今後の法解釈に委ねられ不明ですが、親権者変更申立ては可能という解釈になる可能性は十分あります。

離婚時に親権者と定められた母が再婚し、再婚相手と子が養子縁組をした場合(いわゆる「連れ子養子」)、子は養親とその配偶者たる実母の共同親権に服することになります。
そして、現行法の解釈としては、このような場合には、もはや実父からは親権者変更の申立て自体ができないこととされていました(最高裁2014年4月14日決定)。
もっとも、その理由は、(1)現行民法819条6項の親権者変更の定めは、1から5項における単独の親権者であることを前提とした定めであること、(2)条文上も「親権者を他の一方に変更する」という文理からすれば、親権者となることができる者が2人いることを前提にあくまでその一方から「他の一方」への変更を認めるものであり、実親と養親の共同親権に服している場合を予定していないと読み取るのが素直であることが挙げられています。
これに対して、(1)新民法819条では離婚後共同親権もあり得る定めとなり、(2)親権者変更の定めとしても、「子の利益のため必要があると認めるときは、家庭裁判所は、子又はその親族の請求によって、親権者を変更することができる。」というものとなり、「一方」「他方」といった表現はなくなったので、文言上は様々な変更が可能となったと読み取ることができます。
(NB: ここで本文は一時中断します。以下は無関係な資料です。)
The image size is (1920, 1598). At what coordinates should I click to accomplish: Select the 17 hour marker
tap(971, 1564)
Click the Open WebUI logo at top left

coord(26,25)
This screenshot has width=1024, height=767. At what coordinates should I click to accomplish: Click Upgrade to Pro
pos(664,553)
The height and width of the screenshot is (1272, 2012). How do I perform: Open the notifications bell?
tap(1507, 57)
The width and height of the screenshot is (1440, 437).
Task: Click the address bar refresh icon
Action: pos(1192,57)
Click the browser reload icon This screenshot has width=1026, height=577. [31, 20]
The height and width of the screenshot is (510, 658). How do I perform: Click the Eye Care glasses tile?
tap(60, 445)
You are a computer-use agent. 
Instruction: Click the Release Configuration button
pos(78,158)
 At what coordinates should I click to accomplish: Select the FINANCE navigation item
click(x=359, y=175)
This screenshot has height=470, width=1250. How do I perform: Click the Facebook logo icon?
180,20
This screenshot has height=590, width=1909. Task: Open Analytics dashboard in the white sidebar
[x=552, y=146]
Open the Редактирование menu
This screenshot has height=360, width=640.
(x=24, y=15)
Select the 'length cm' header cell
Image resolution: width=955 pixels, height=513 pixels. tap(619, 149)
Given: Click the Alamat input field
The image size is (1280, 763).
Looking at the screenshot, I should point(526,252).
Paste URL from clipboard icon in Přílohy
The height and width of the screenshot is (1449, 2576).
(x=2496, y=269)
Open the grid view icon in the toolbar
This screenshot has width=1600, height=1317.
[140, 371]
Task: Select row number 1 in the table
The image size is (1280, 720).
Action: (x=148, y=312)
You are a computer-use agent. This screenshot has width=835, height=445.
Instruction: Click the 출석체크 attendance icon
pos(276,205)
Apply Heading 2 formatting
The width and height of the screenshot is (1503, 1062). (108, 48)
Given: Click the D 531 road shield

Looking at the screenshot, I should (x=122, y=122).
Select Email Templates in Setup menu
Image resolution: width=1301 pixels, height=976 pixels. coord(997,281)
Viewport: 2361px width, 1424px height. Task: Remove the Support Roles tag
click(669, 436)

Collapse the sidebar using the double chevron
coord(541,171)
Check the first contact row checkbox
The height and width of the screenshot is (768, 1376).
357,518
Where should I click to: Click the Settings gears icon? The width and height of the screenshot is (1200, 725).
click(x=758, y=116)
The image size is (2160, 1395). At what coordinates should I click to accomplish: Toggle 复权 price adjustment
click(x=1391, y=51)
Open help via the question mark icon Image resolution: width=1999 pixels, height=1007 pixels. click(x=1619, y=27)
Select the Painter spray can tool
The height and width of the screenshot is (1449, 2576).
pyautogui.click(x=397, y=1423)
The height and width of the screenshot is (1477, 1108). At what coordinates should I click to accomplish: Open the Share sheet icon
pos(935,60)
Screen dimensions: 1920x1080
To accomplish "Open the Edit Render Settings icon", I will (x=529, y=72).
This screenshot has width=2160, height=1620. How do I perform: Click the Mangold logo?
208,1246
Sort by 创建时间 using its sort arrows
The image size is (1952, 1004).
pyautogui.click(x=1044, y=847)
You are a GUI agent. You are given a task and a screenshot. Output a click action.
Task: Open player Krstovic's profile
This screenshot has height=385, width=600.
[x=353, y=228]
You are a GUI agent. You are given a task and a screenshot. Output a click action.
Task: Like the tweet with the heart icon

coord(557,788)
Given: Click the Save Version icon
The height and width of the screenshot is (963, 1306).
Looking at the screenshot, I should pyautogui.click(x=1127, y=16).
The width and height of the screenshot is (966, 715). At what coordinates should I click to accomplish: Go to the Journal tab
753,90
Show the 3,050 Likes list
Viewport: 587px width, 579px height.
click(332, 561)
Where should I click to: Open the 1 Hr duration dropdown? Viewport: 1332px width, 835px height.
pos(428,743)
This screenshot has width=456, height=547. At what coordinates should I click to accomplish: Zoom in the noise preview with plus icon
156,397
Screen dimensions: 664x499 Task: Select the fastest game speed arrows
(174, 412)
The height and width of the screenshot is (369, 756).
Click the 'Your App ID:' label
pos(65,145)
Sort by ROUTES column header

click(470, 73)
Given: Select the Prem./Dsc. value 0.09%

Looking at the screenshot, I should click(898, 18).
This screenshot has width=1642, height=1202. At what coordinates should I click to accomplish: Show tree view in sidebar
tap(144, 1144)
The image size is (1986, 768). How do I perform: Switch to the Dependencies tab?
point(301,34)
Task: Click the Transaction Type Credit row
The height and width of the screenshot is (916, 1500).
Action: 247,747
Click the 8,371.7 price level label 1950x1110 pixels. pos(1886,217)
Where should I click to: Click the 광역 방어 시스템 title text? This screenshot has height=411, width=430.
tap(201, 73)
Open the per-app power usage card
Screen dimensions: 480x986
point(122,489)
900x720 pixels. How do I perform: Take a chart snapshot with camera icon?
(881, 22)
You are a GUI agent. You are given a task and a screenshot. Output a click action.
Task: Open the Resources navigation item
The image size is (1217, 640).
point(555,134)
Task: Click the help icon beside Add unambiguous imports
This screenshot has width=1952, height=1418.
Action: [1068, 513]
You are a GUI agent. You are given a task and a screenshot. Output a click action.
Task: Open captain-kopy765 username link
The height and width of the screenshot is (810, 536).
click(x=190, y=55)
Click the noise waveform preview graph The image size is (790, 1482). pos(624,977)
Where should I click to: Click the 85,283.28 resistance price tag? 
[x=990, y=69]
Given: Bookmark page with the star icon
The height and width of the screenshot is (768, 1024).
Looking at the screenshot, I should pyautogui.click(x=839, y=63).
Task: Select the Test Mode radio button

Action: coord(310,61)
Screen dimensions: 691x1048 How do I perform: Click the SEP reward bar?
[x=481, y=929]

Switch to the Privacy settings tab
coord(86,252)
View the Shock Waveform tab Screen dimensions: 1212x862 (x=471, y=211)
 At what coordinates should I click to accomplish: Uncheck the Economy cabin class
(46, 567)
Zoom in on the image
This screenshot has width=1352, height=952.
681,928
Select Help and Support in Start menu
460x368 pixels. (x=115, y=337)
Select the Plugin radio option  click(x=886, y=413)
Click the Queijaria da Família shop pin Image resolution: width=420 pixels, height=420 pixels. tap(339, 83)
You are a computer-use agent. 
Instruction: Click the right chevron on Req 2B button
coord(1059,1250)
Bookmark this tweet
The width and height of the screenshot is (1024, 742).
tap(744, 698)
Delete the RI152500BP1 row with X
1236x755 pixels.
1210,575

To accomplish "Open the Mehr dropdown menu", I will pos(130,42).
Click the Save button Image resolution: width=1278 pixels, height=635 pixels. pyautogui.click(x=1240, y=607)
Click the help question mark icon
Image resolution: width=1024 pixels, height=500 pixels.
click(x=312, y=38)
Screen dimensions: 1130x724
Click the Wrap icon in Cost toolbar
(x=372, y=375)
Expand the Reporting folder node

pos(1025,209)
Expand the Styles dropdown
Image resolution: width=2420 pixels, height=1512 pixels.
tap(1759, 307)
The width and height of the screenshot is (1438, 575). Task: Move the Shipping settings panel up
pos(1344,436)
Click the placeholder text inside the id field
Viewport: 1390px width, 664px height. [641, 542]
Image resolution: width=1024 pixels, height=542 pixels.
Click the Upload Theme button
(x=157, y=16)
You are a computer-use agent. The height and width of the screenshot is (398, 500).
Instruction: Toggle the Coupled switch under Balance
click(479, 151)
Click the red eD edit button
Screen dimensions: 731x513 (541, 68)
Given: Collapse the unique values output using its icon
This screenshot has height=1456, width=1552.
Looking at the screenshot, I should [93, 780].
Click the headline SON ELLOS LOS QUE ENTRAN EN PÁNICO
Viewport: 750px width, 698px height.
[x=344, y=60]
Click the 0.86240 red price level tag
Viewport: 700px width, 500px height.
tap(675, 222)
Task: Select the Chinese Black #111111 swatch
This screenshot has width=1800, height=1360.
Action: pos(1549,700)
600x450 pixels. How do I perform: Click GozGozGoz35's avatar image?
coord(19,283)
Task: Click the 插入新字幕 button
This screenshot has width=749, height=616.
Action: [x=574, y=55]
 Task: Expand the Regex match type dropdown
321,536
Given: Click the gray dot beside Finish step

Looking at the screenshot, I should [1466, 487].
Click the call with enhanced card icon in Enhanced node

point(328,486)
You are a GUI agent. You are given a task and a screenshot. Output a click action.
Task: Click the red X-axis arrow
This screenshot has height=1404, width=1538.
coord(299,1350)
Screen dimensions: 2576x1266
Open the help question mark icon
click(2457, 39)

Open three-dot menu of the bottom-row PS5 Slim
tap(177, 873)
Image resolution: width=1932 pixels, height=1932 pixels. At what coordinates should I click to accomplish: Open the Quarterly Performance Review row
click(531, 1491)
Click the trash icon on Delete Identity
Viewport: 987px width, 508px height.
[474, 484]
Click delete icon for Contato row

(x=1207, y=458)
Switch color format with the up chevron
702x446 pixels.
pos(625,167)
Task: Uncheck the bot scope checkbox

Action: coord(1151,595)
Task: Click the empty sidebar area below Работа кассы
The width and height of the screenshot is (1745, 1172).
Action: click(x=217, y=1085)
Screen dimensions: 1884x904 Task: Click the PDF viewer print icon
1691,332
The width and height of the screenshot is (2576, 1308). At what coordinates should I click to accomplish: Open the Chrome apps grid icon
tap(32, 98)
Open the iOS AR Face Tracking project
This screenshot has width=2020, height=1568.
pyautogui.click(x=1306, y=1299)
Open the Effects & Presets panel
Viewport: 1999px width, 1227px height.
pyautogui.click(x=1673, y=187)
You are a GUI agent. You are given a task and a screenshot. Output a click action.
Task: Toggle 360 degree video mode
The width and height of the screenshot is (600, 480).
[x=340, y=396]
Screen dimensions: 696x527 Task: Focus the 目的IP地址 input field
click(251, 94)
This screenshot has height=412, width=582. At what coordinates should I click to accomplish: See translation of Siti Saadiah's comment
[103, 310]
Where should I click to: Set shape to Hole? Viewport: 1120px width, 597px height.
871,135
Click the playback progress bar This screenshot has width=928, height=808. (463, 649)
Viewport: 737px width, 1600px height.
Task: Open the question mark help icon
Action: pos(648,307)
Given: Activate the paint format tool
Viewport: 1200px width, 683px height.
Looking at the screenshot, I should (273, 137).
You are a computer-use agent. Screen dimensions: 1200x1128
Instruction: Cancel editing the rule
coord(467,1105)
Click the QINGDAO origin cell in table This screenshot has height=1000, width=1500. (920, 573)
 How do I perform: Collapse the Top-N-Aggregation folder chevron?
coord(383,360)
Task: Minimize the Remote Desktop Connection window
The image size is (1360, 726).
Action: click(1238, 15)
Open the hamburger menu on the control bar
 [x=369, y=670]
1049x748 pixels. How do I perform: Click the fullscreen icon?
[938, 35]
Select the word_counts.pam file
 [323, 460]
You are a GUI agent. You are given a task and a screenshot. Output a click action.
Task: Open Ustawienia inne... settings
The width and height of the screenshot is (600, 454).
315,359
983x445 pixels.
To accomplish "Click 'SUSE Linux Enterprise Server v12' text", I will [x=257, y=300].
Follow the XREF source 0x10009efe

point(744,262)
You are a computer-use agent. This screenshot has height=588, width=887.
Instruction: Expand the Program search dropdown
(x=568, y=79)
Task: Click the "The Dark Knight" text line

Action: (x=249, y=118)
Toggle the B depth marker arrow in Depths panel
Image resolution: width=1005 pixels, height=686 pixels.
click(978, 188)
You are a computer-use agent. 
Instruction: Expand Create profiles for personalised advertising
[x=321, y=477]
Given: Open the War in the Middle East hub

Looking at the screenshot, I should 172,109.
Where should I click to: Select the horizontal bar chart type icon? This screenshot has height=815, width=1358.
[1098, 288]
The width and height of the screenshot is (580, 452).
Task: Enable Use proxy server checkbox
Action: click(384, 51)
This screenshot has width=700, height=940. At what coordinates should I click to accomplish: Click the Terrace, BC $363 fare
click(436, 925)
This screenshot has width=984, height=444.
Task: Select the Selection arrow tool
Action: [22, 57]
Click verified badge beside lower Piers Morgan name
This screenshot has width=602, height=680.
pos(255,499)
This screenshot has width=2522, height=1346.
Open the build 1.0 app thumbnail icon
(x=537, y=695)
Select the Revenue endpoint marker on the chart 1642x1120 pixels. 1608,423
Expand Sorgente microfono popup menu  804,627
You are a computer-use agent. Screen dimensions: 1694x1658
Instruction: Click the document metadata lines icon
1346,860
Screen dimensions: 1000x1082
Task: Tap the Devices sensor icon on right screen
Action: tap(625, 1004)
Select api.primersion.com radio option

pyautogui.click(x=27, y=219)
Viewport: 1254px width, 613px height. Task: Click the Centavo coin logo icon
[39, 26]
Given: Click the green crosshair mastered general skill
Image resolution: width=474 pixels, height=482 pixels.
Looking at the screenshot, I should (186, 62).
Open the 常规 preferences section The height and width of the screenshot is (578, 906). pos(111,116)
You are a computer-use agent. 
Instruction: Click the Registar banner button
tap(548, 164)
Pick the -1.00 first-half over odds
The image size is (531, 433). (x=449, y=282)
したがって、少なくとも旧法の解釈の根拠を失っており、実母と再婚相手たる養父との共同親権である場合にも、養父から実父への親権者変更(実母と実父の共同親権への変更)を求めること自体は可能になるように読み取れます。

*記事掲載時(2024年5月31日)で把握できている情報に基づく内容であり、その後の動向で記事内容が不適当になっていることがあり得ます。
*法改正に賛成・反対の立場から記事を掲載するものではなく、なるべく客観的に法改正の内容及びその影響として予測される事項を説明する趣旨です。ただし、判例・法令で明確になっていない事項も多いため、今後の推移を見ないと判断しづらい事項も多々あります。